══ DOCUMENT SEGMENT ══
Through that slogan, in all its painful and hurtful honesty, and with its implied and embarrassing accusations of previous generations, Iraqis have marginalised all those who were involved in the crime of the gradual loss of Iraq and those who have witnessed it without moving a finger to stop it.

It’s not just the current government that is the target of the protesters; it’s the whole political class that has neglected national values and the religious establishment that has chosen to ride the train of politics and lost its faith in the divine principles.

Because the young people do not belong to a party and are not raising any doctrinal slogan — because they know nothing of the political conflicts that plagued Iraq before they were even born and because they have not been contaminated by the disease of conspiracy — it was easy for them to discover that this endless dark maze they are lost in cannot be a homeland, for no decent homeland can be infected with so many epidemics whose rot is filling their lives.

Iraq has become the scene of deception, lying, fraud, betrayal, vulgarity, banditry, moral collapse, forgery, misinformation, obfuscation of the truth and buying people’s moral consciousness, as well as assassinations under the banner of sectarianism.

Iraq has become a boat seized by ruthless pirates. They have imprisoned its owners in the bottom of its hull and enslaved them. The poor souls are no longer able to differentiate between the sunshine of March when Damask roses bloom and the tenth of Muharram when Iraqis mourn the anniversary of Imam Hussein’s assassination in their very own country.

The whole of Iraq was turned into a Karbala, as if there was a hidden power that wants to inflict eternal harm on Iraq and its people. The country’s imagination was wrapped in a black shroud and laments replaced its national anthem, while its people were smitten with poverty, ignorance, disease and eternal perdition as punishment.

No one has ever dared say “This is not a homeland.” The biggest lie in that swamp called Iraq was the word “patriotism.” Everybody used it and abused it without pondering the multiple distortions of its meaning.

There were times that cast heavy doubt on the patriotism of Iraqis. There was a deepening disappointment in the hearts of all those who loved Iraq. “That’s Iraq’s grave,” a friend told me as he wept. Is Iraq’s fate to be a huge grave?
═══
WORK REQUEST 1: Summarize the commentary on Iraq's young protesters in two sentences.
WORK REQUEST 2: Continue the commentary on Iraq's young protesters, starting after its final sentence.
══ ENTRIES SHOWN ══
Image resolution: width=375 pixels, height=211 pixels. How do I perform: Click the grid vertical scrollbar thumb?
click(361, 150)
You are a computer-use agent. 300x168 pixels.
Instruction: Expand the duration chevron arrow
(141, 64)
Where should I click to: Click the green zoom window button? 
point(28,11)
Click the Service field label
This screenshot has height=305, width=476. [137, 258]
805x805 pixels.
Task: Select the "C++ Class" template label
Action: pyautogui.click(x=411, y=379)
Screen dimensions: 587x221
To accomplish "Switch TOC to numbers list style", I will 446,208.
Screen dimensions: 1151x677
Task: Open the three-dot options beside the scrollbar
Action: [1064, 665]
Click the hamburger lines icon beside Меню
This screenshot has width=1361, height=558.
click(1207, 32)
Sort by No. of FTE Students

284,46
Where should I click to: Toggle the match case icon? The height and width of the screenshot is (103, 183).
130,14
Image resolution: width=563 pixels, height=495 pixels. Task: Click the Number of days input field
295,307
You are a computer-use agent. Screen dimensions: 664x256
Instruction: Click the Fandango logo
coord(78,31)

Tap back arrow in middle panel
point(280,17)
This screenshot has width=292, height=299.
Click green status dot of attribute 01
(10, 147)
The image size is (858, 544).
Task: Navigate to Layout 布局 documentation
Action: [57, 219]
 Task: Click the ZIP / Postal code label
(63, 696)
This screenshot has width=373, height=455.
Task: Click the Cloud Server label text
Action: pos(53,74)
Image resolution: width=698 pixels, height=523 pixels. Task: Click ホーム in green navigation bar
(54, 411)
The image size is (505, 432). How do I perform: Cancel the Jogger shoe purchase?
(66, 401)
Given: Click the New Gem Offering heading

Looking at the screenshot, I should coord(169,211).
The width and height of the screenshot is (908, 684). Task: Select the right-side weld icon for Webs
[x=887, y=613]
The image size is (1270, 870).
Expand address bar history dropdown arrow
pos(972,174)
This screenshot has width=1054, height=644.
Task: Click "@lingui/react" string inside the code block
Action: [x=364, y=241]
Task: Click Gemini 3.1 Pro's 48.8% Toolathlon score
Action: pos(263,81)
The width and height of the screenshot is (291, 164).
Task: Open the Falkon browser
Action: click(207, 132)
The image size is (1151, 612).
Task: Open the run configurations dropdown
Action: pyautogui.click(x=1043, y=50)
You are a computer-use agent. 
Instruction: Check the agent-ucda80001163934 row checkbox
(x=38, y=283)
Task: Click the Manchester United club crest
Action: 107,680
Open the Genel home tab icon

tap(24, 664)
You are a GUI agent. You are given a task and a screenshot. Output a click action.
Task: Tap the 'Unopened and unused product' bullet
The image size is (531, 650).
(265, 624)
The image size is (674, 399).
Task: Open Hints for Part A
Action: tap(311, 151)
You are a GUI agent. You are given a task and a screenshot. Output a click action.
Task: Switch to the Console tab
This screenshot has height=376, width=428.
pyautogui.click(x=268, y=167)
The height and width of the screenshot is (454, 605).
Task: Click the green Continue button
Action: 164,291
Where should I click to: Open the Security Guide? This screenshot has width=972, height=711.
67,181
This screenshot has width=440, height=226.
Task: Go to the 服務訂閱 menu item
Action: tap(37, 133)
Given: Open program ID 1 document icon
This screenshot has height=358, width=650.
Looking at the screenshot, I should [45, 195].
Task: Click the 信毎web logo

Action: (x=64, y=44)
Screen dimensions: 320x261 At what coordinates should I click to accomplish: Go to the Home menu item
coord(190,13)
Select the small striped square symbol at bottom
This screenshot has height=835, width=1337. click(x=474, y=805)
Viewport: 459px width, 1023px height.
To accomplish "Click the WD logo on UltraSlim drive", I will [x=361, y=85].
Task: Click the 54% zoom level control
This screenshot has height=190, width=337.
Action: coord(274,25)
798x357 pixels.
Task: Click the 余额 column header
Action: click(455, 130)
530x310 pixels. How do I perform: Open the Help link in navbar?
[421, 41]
═══
FINAL ANSWER 1: The young protesters, who belong to no party and know nothing of the political conflicts that came before their birth, target not only the current government but the whole political class and the religious establishment, having found that the dark maze they are lost in cannot be a homeland. Iraq has become a scene of deception, fraud, and sectarian assassinations, like a boat seized by ruthless pirates who enslaved its owners, and while "patriotism" was the biggest lie, no one had ever dared say "This is not a homeland."

FINAL ANSWER 2:
“Can we really live in a grave called homeland?”

That is the question the young people of Iraq have answered today. The youth are confronting the previous generations with the truth. “We want a homeland” has become their demand, knowing that no one but themselves can achieve that goal; not the government, not the political class, not the United Nations and not the international community.

That is their story whose secrets no one will understand.

Iraq was lost because its people did not protect it. That’s all that can be said about it. This is certainly true of the reality of Iraq but it does hide a few important details. Iraq has been betrayed and continues to be betrayed and that’s what the young protesters are trying to counter with unexpected courage.

Iraq’s betrayal was arranged in deep darkness and was made to look like a natural event.

Since 2003, Iraq has been a hotbed of traitors who believe that their hostility to the former regime is enough to be a cover for their betrayal of Iraq but reality has exposed their betrayal because their betrayal and greed have left Iraq naked. The political class that seized power created an Iraq that people under the age of 20 did not recognise as their homeland.

Iraq’s youth felt like strangers in that horrible Iraq, so they came up with the slogan “We want a homeland.”

Their right to a homeland is not a service demand. This is because they see their destiny and they know that it can’t be filled with high hopes without a homeland.

There is a homeland called Iraq and that’s what needs to be restored.